Way to divide long article and store in database

winterheat · May 31, 2009, 10:39pm

I wonder if a Ruby on Rails developer has encounter this before: suppose
it is a long article (say 100,000 words), and I need to write a Ruby
file to display page 1, 2, or page 38 of the article, by

display.html.erb?page=38

but the number of words for each page can change over time (for example,
right now if it is 500 words per page, but next month, we can change it
to 300 words per page easily). What is a good way to divide the long
article and store into the database?

P.S. The design may be complicated if we want to display 500 words but
include whole paragraphs. That is, if we are showing word 480 already
but the paragraph has 100 more words remaining, show those 100 words
anyway even though it exceeds the 500 words limit.

winterheat · June 1, 2009, 12:28am

Make each page a text file, put them all in a directory (document/1.txt,
document/2.txt, etc), and then you won’t even have to use the database.

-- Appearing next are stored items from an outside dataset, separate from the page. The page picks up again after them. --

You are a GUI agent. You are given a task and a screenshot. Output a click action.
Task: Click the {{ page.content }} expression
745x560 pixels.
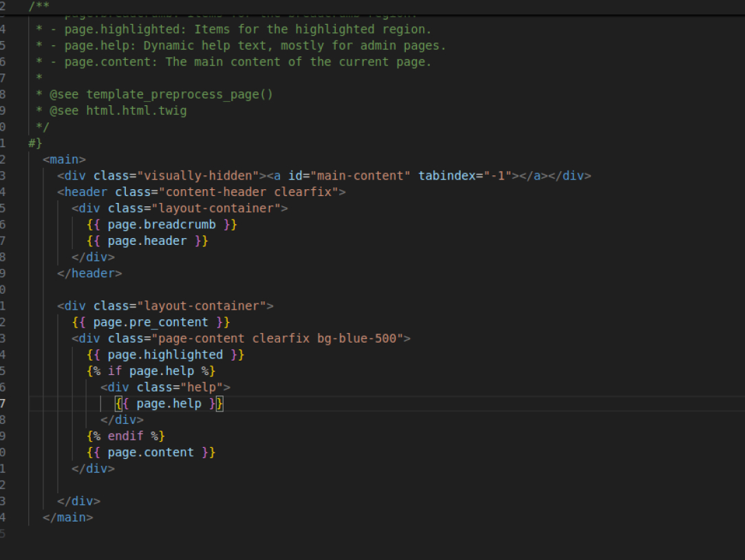(x=151, y=452)
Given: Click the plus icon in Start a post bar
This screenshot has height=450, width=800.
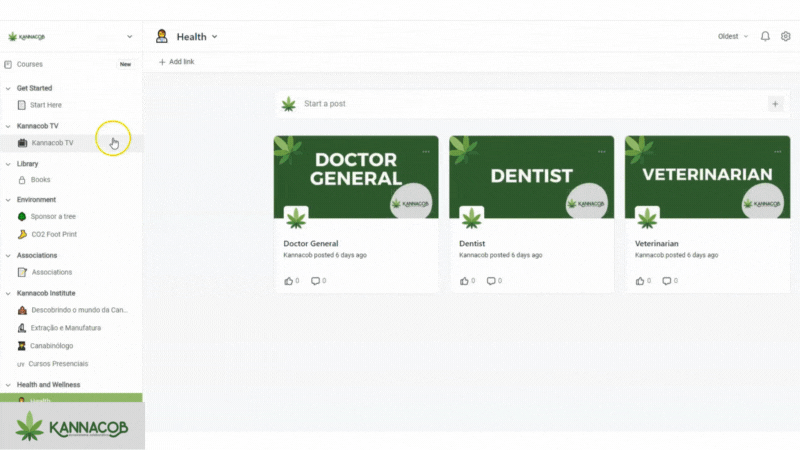Looking at the screenshot, I should coord(775,103).
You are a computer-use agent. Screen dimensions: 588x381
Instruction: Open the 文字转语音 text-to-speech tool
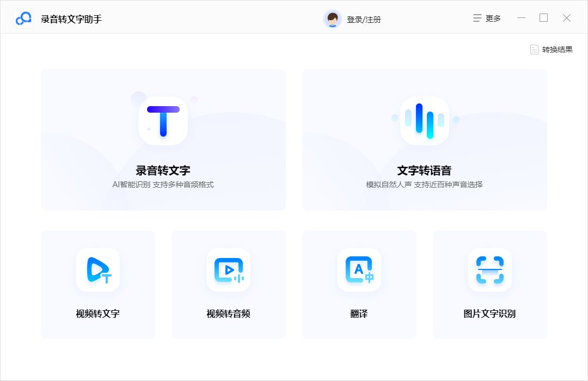coord(424,139)
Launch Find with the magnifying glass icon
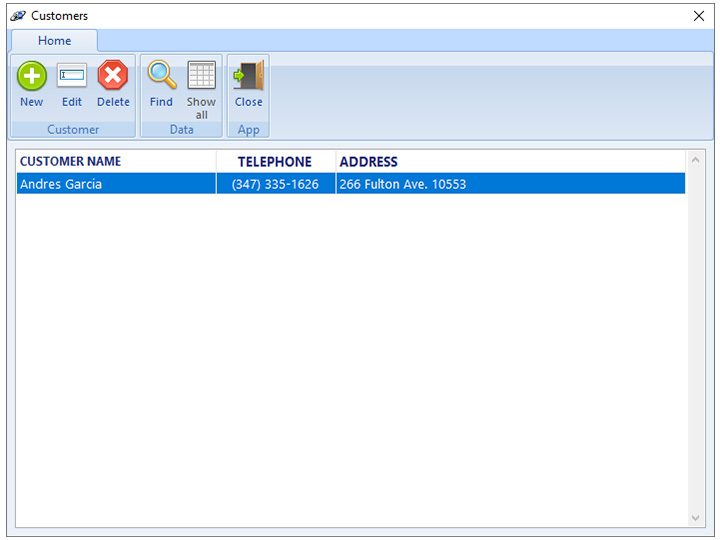 161,77
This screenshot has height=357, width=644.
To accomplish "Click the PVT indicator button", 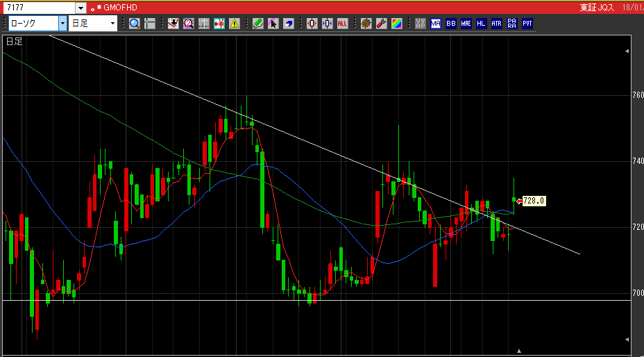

winterheat · June 1, 2009, 5:09am

Jian L. wrote:

I wonder if a Ruby on Rails developer has encounter this before: suppose
it is a long article (say 100,000 words), and I need to write a Ruby
file to display page 1, 2, or page 38 of the article, by

display.html.erb?page=38

but the number of words for each page can change over time (for example,
right now if it is 500 words per page, but next month, we can change it
to 300 words per page easily

Why divide it in the database? Store it one field in the database, and
when you fetch it from the database just perform the logic to find
page=38 and then display that.

If actual testing indicates that’s too slow with the actual quantity of
data you expect, then you’d have to perform a word-boundary calculation
on inserting the value in the db, and store the results as an ‘index’ to
the text somehow.

Either way, I don’t see any reason to actually split up the text file in
the db. Unless you want to let the user search for, say, word X on
page N of the text. But then you’re getting into complicated enough text
searching land that I’d investigate using something like lucene/solr to
index your text, instead of an rdbms, and seeing what support for
page-boundary-based-searching eg lucene/solr have.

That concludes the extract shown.